Server and Runner use these environment variables:

- Gateway/Runner
  - `RUNNER_BASE_URL` (Gateway → Runner execute API)
  - `RUNNER_PUBLIC_BASE` (iframe UI base)
  - `EXT_GATEWAY_TIMEOUT_MS` (Gateway timeout)
  - `SIGNING_TRUST_BUNDLE` (signature verification trust anchors)
  - `DEBUG_STREAM_REDIS_URL`, `RUNNER_DEBUG_REDIS_STREAM_PREFIX`, `RUNNER_DEBUG_REDIS_MAXLEN` (live debug stream fan-out)

- Object Storage (S3/MinIO)
  - `STORAGE_S3_ENDPOINT`, `STORAGE_S3_REGION`
  - `STORAGE_S3_ACCESS_KEY`, `STORAGE_S3_SECRET_KEY`
  - `STORAGE_S3_BUCKET`, `STORAGE_S3_FORCE_PATH_STYLE`
  - `STORAGE_S3_BUNDLE_BUCKET` (optional override for bundles)

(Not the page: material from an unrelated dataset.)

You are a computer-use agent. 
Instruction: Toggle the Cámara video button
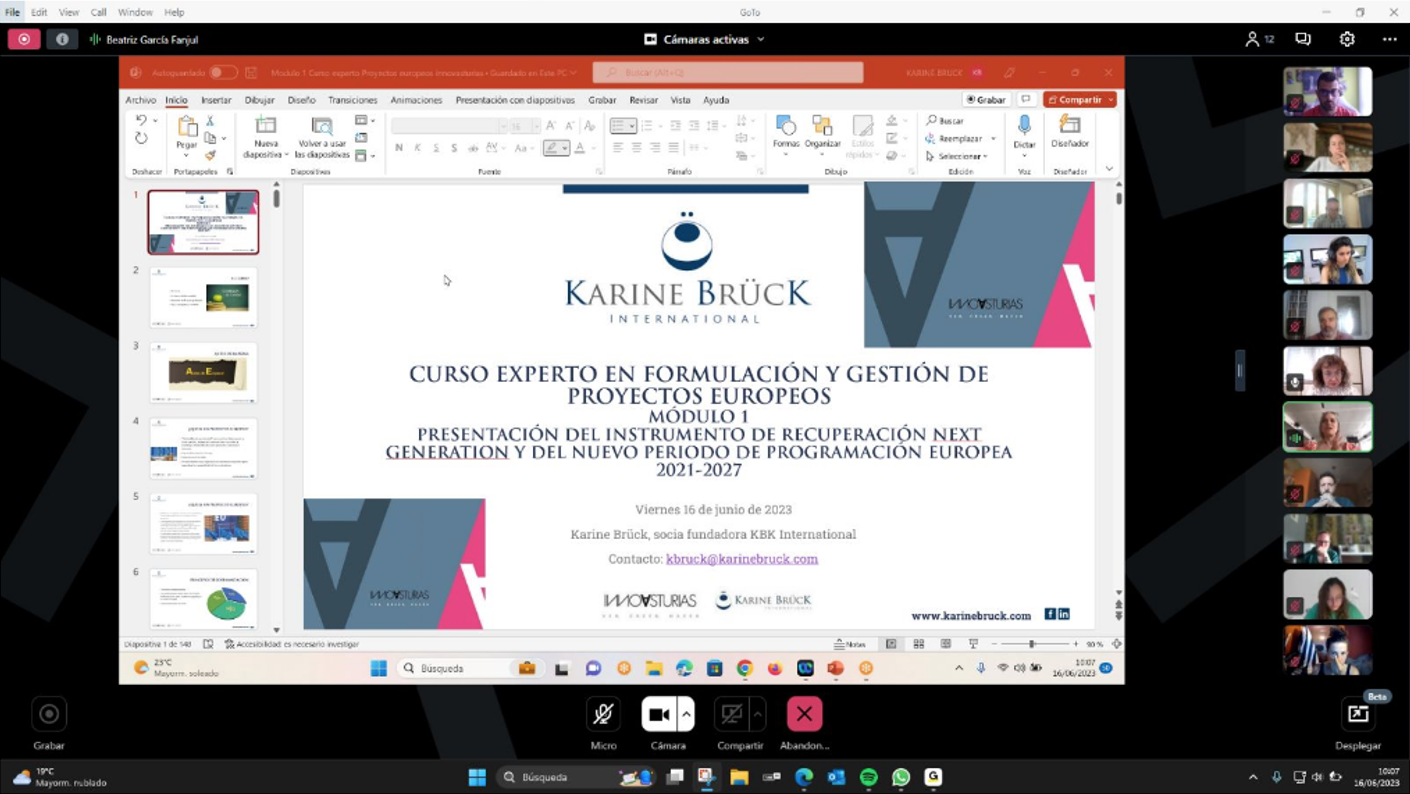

Refer to this list from other docs to avoid drift. See Runner S3 guide for runtime-specific notes.

## Live Debug Console

- Runner emits stdout/stderr/log events as `ExtDebugEvent` records via Redis Streams when `RUNNER_DEBUG_REDIS_URL` is configured. See [server/src/lib/extensions/debugStream/redis.ts](../../../server/src/lib/extensions/debugStream/redis.ts).
- EE exposes `/api/ext-debug/stream` (SSE) and the MSP UI at `/msp/extensions/[id]/debug` so authorized users can watch events in real time.
- Feature flags, tenant scoping, and capability gating are tracked in [2025-11-12-extension-system-alignment-plan](../plans/2025-11-12-extension-system-alignment-plan.md).

## Getting Started

- Read the [Overview](overview.md)
- Review the [Manifest Schema](manifest_schema.md) and [Security & Signing](security_signing.md)
- Follow the [Development Guide](development_guide.md) to build:
  - Server handlers targeting the Runner (WASM-first)
  - An iframe UI that uses the Client SDK and UI kit
- See [Sample Extension](sample_template.md) for an end‑to‑end example

## Host Embedding Quickstart (iframe)

- Construct src with the canonical helper: `buildExtUiSrc(extensionId, contentHash, path, { tenantId? })` from `server/src/lib/extensions/ui/iframeBridge.ts`.
- If `RUNNER_PUBLIC_BASE` is absolute, set `allowedOrigin` to that origin before bootstrapping the iframe.
- Bootstrap once the iframe element exists:

```ts
import { buildExtUiSrc, bootstrapIframe } from 'server/src/lib/extensions/ui/iframeBridge';

const src = buildExtUiSrc(extId, contentHash, '/');
iframe.src = src;
bootstrapIframe({
  iframe,
  extensionId: extId,
  contentHash,
  initialPath: '/',
  session: { token, expiresAt },
  themeTokens,
  allowedOrigin: process.env.RUNNER_PUBLIC_BASE, // required when absolute
});
```

- ext-ui is always served by the Runner at `${RUNNER_PUBLIC_BASE}/ext-ui/{extensionId}/{content_hash}/...`; the Next.js `ext-ui` route only gates/redirects when rust-host mode is enabled.